>>
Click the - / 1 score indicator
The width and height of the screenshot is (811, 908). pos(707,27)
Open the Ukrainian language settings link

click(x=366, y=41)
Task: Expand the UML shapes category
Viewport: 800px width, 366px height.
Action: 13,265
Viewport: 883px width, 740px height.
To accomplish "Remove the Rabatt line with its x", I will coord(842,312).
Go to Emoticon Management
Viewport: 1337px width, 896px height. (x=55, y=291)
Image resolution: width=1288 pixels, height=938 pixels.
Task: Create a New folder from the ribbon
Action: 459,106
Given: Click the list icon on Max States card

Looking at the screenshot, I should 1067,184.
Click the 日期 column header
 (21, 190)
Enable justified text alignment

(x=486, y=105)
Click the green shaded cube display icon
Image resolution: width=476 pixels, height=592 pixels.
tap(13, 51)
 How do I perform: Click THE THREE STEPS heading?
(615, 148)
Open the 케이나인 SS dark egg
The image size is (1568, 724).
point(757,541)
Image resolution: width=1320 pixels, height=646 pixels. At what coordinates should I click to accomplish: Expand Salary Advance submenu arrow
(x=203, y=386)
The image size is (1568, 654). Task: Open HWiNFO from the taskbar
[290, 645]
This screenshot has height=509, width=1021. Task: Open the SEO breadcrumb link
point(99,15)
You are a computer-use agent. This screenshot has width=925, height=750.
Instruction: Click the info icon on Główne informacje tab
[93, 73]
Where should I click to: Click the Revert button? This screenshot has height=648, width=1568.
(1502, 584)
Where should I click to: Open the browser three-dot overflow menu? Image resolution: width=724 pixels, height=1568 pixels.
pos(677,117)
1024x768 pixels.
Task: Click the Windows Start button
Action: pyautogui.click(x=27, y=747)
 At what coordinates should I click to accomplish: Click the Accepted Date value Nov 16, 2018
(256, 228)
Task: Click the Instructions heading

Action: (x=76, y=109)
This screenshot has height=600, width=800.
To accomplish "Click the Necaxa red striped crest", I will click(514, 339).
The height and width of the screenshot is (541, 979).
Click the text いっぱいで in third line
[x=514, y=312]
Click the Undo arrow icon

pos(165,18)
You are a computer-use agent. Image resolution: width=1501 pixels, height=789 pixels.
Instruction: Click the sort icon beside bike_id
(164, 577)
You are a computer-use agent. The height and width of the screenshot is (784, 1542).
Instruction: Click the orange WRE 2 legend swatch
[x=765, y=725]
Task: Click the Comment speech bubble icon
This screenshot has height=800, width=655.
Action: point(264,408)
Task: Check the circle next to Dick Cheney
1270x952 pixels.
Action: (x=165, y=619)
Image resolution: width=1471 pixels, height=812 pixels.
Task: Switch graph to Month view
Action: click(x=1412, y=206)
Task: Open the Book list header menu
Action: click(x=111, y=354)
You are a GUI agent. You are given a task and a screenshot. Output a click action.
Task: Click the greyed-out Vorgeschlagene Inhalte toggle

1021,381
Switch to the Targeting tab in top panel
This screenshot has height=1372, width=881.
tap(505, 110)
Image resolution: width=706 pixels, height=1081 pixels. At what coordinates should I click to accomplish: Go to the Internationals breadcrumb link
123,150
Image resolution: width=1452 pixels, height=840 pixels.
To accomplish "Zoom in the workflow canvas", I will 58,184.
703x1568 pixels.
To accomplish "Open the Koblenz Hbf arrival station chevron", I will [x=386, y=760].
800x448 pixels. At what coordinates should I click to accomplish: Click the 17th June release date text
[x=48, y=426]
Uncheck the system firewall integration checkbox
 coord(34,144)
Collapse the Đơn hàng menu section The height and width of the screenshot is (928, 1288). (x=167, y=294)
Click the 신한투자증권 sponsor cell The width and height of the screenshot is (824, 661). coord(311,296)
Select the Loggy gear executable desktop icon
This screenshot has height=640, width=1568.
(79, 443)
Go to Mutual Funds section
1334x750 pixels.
<<
▸ **Given request**: Present every line of the records above as a Markdown table with the columns "Number" and "Text", numbering the lines consecutively and leaving out any blank lines.

▸ **Final result**:
| Number | Text |
|---|---|
| 1 | Click the - / 1 score indicator |
| 2 | The width and height of the screenshot is (811, 908). pos(707,27) |
| 3 | Open the Ukrainian language settings link |
| 4 | click(x=366, y=41) |
| 5 | Task: Expand the UML shapes category |
| 6 | Viewport: 800px width, 366px height. |
| 7 | Action: 13,265 |
| 8 | Viewport: 883px width, 740px height. |
| 9 | To accomplish "Remove the Rabatt line with its x", I will coord(842,312). |
| 10 | Go to Emoticon Management |
| 11 | Viewport: 1337px width, 896px height. (x=55, y=291) |
| 12 | Image resolution: width=1288 pixels, height=938 pixels. |
| 13 | Task: Create a New folder from the ribbon |
| 14 | Action: 459,106 |
| 15 | Given: Click the list icon on Max States card |
| 16 | Looking at the screenshot, I should 1067,184. |
| 17 | Click the 日期 column header |
| 18 |  (21, 190) |
| 19 | Enable justified text alignment |
| 20 | (x=486, y=105) |
| 21 | Click the green shaded cube display icon |
| 22 | Image resolution: width=476 pixels, height=592 pixels. |
| 23 | tap(13, 51) |
| 24 |  How do I perform: Click THE THREE STEPS heading? |
| 25 | (615, 148) |
| 26 | Open the 케이나인 SS dark egg |
| 27 | The image size is (1568, 724). |
| 28 | point(757,541) |
| 29 | Image resolution: width=1320 pixels, height=646 pixels. At what coordinates should I click to accomplish: Expand Salary Advance submenu arrow |
| 30 | (x=203, y=386) |
| 31 | The image size is (1568, 654). Task: Open HWiNFO from the taskbar |
| 32 | [290, 645] |
| 33 | This screenshot has height=509, width=1021. Task: Open the SEO breadcrumb link |
| 34 | point(99,15) |
| 35 | You are a computer-use agent. This screenshot has width=925, height=750. |
| 36 | Instruction: Click the info icon on Główne informacje tab |
| 37 | [93, 73] |
| 38 | Where should I click to: Click the Revert button? This screenshot has height=648, width=1568. |
| 39 | (1502, 584) |
| 40 | Where should I click to: Open the browser three-dot overflow menu? Image resolution: width=724 pixels, height=1568 pixels. |
| 41 | pos(677,117) |
| 42 | 1024x768 pixels. |
| 43 | Task: Click the Windows Start button |
| 44 | Action: pyautogui.click(x=27, y=747) |
| 45 |  At what coordinates should I click to accomplish: Click the Accepted Date value Nov 16, 2018 |
| 46 | (256, 228) |
| 47 | Task: Click the Instructions heading |
| 48 | Action: (x=76, y=109) |
| 49 | This screenshot has height=600, width=800. |
| 50 | To accomplish "Click the Necaxa red striped crest", I will click(514, 339). |
| 51 | The height and width of the screenshot is (541, 979). |
| 52 | Click the text いっぱいで in third line |
| 53 | [x=514, y=312] |
| 54 | Click the Undo arrow icon |
| 55 | pos(165,18) |
| 56 | You are a computer-use agent. Image resolution: width=1501 pixels, height=789 pixels. |
| 57 | Instruction: Click the sort icon beside bike_id |
| 58 | (164, 577) |
| 59 | You are a computer-use agent. The height and width of the screenshot is (784, 1542). |
| 60 | Instruction: Click the orange WRE 2 legend swatch |
| 61 | [x=765, y=725] |
| 62 | Task: Click the Comment speech bubble icon |
| 63 | This screenshot has height=800, width=655. |
| 64 | Action: point(264,408) |
| 65 | Task: Check the circle next to Dick Cheney |
| 66 | 1270x952 pixels. |
| 67 | Action: (x=165, y=619) |
| 68 | Image resolution: width=1471 pixels, height=812 pixels. |
| 69 | Task: Switch graph to Month view |
| 70 | Action: click(x=1412, y=206) |
| 71 | Task: Open the Book list header menu |
| 72 | Action: click(x=111, y=354) |
| 73 | You are a GUI agent. You are given a task and a screenshot. Output a click action. |
| 74 | Task: Click the greyed-out Vorgeschlagene Inhalte toggle |
| 75 | 1021,381 |
| 76 | Switch to the Targeting tab in top panel |
| 77 | This screenshot has height=1372, width=881. |
| 78 | tap(505, 110) |
| 79 | Image resolution: width=706 pixels, height=1081 pixels. At what coordinates should I click to accomplish: Go to the Internationals breadcrumb link |
| 80 | 123,150 |
| 81 | Image resolution: width=1452 pixels, height=840 pixels. |
| 82 | To accomplish "Zoom in the workflow canvas", I will 58,184. |
| 83 | 703x1568 pixels. |
| 84 | To accomplish "Open the Koblenz Hbf arrival station chevron", I will [x=386, y=760]. |
| 85 | 800x448 pixels. At what coordinates should I click to accomplish: Click the 17th June release date text |
| 86 | [x=48, y=426] |
| 87 | Uncheck the system firewall integration checkbox |
| 88 |  coord(34,144) |
| 89 | Collapse the Đơn hàng menu section The height and width of the screenshot is (928, 1288). (x=167, y=294) |
| 90 | Click the 신한투자증권 sponsor cell The width and height of the screenshot is (824, 661). coord(311,296) |
| 91 | Select the Loggy gear executable desktop icon |
| 92 | This screenshot has height=640, width=1568. |
| 93 | (79, 443) |
| 94 | Go to Mutual Funds section |
| 95 | 1334x750 pixels. |